══ Selected passage
Appeal from the Order of the State Civil Service Commission in case of Edward A. Courtney v. Greene County Board of Assistance, Department of Public Welfare, No. 2125.


Anthony J. Martin, with him Martin & Finnegan, for petitioner.

Barbara G. Raup, Assistant Attorney General, with her Robert E. Kelly, Assistant Attorney General, for respondents.

Judges Crumlish, Jr., Blatt and DiSalle, sitting as a panel of three. Opinion by Judge DiSalle.

Author: Disalle

[ 37 Pa. Commw. Page 367]

We have before us both a petition for review filed by Edward A. Courtney (Courtney) from the order of the State Civil Service Commission (Commission) dated June 9, 1977, and preliminary objections to the petition filed by the Commission and its Chairman, John A. M. McCarthy.

[ 37 Pa. Commw. Page 368]

We shall first consider the preliminary objections. These objections include a challenge to the propriety of Courtney invoking the original jurisdiction of this Court. Courtney purported to state an original claim by attaching a Notice to Plead to his petition for review, and by requesting a remand conditioned on John A. M. McCarthy being enjoined from participating in a new hearing. Consequently, this case was docketed as involving both our appellate and original jurisdiction. The petition for review, however, cites as the basis for this Court's jurisdiction Section 403 of the Appellate Court Jurisdiction Act of 1970, Act of July 31, 1970, P.L. 673, as amended, 17 P.S. § 211.403. This Section provides us solely with appellate jurisdiction. Furthermore, our review of the allegations in the petition for review, which do not separate appellate and original matters, indicates that no basis exists for invoking our original jurisdiction. Accordingly, we will consider only the argument of Courtney as it relates to our appellate jurisdiction.
════
- What to work on -
A. According to the court opinion, why does the court consider Courtney's argument only as it relates to its appellate jurisdiction? Answer in one to three sentences.
B. Print the part of the court opinion between "Appeal from the" and "by Judge DiSalle.", inclusive.
The listing that comes next is separate material, unrelated to the court opinion.
══ Data provided
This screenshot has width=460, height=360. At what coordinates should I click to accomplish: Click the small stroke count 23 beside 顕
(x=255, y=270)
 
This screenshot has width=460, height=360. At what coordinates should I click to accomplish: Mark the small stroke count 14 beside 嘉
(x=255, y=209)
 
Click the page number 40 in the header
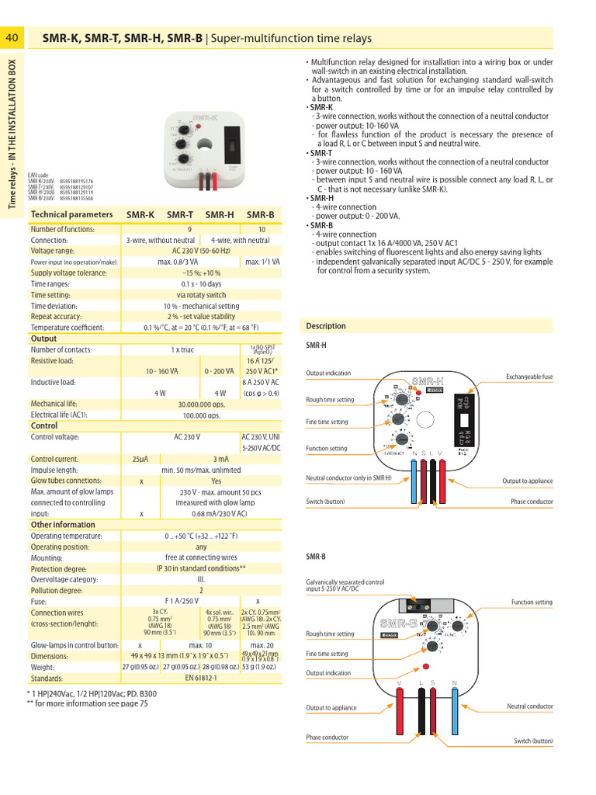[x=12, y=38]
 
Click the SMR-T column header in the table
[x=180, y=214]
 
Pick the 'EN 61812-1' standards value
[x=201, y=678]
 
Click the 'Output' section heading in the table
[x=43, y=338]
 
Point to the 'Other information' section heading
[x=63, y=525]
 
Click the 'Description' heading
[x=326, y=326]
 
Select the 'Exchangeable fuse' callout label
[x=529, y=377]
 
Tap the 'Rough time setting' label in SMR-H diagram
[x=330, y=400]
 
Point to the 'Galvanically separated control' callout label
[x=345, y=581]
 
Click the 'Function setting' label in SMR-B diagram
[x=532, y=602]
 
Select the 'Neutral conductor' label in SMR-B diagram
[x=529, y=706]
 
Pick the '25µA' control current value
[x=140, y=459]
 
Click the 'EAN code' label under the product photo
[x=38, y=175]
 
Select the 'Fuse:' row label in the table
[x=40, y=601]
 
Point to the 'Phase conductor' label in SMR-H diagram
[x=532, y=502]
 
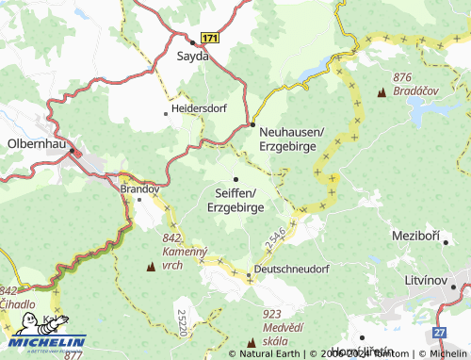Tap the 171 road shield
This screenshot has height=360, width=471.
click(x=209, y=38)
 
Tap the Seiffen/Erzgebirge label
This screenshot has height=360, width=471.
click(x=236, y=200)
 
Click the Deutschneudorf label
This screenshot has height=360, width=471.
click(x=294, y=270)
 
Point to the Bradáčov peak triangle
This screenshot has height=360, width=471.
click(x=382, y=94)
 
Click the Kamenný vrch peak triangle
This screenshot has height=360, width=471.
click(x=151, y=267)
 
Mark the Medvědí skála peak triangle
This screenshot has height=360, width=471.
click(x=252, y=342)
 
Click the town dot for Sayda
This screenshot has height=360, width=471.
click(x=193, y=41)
════
- Responses in order -
A. The petition for review cites Section 403 of the Appellate Court Jurisdiction Act of 1970 as the basis for jurisdiction, and that section gives the court only appellate jurisdiction. Also, the court's review of the allegations in the petition shows no basis for invoking its original jurisdiction.

B.
Appeal from the Order of the State Civil Service Commission in case of Edward A. Courtney v. Greene County Board of Assistance, Department of Public Welfare, No. 2125.


Anthony J. Martin, with him Martin & Finnegan, for petitioner.

Barbara G. Raup, Assistant Attorney General, with her Robert E. Kelly, Assistant Attorney General, for respondents.

Judges Crumlish, Jr., Blatt and DiSalle, sitting as a panel of three. Opinion by Judge DiSalle.